What you need to do » Your reply should be made up of every line in the records below that holds the string "computer".

*** Excerpted records

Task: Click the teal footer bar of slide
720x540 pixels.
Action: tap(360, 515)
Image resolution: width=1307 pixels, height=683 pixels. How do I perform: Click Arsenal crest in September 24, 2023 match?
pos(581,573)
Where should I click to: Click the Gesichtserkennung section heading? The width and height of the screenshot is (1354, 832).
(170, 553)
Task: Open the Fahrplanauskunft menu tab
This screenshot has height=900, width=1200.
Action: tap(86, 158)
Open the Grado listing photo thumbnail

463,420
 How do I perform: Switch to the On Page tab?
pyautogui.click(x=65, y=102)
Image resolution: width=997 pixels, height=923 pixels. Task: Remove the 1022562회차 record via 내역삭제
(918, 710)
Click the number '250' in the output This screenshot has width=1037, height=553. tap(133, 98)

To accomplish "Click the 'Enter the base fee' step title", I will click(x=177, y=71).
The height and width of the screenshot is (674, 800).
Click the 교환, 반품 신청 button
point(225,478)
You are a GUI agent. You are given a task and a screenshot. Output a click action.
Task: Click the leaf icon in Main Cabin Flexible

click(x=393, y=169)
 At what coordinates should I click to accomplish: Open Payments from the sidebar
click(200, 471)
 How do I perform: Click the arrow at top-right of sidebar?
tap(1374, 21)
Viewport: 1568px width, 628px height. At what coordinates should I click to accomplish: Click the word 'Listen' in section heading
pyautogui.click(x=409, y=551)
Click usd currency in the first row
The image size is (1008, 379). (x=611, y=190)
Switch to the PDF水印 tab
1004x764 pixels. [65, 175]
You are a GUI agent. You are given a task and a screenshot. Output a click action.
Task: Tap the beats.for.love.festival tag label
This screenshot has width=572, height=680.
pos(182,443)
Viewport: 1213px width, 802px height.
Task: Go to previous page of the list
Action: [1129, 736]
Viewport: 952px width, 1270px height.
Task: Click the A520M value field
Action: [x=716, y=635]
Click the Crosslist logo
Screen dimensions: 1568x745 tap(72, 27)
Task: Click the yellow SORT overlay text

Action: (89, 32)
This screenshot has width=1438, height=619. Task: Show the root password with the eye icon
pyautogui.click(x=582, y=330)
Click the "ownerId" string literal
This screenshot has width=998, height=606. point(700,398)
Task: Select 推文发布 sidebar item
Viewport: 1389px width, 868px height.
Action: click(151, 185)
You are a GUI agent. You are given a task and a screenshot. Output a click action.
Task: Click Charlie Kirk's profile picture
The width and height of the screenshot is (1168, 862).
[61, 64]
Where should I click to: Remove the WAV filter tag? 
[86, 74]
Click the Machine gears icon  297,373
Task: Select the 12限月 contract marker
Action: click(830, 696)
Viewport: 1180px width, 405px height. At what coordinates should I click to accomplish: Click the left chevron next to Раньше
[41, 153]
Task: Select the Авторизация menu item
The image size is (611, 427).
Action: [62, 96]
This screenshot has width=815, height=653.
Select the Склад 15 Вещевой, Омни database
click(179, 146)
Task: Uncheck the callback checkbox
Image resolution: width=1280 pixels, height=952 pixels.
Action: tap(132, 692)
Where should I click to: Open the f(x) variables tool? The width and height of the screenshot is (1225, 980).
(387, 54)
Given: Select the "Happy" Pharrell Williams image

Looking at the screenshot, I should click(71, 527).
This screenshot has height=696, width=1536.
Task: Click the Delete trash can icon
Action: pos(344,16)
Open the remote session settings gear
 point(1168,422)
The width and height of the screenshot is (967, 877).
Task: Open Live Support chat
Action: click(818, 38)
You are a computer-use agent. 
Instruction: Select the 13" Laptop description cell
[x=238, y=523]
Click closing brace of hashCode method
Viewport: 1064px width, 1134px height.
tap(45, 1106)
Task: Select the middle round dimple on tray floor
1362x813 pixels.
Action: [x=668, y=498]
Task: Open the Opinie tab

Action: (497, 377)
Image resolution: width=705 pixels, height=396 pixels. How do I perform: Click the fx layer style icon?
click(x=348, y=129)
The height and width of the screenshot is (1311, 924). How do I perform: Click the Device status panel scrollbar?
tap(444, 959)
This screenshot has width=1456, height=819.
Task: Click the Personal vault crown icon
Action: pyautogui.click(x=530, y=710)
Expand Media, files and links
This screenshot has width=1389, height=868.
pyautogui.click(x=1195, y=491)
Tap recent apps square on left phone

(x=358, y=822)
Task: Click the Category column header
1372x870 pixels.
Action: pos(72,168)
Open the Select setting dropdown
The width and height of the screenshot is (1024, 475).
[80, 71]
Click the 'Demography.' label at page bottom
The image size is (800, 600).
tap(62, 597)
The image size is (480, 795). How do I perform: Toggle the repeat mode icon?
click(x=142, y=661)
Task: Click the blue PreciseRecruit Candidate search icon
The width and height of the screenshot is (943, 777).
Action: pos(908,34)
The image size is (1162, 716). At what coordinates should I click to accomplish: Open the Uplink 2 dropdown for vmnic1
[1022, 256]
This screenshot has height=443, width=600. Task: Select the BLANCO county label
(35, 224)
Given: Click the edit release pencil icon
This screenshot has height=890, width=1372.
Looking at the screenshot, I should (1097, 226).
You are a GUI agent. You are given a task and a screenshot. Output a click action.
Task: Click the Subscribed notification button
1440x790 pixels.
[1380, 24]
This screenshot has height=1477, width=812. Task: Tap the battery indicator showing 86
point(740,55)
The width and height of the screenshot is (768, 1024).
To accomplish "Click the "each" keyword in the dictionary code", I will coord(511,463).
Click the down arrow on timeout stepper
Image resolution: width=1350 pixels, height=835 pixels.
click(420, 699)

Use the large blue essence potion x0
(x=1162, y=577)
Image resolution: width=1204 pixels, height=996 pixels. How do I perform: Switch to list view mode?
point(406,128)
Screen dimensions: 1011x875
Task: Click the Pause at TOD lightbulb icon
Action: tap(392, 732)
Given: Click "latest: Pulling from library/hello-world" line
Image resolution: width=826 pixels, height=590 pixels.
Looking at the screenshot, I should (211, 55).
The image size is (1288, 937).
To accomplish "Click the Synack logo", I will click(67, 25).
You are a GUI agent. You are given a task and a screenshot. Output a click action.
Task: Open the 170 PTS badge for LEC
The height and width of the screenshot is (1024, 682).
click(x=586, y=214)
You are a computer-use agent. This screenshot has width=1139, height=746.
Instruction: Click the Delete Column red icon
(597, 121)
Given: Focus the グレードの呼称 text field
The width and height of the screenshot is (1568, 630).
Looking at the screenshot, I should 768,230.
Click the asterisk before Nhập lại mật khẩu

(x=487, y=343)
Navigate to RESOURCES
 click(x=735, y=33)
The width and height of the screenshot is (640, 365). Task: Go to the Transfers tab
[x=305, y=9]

******

Output for this task »
You are a computer-use agent. 
You are a computer-use agent. This screenshot has width=1139, height=746.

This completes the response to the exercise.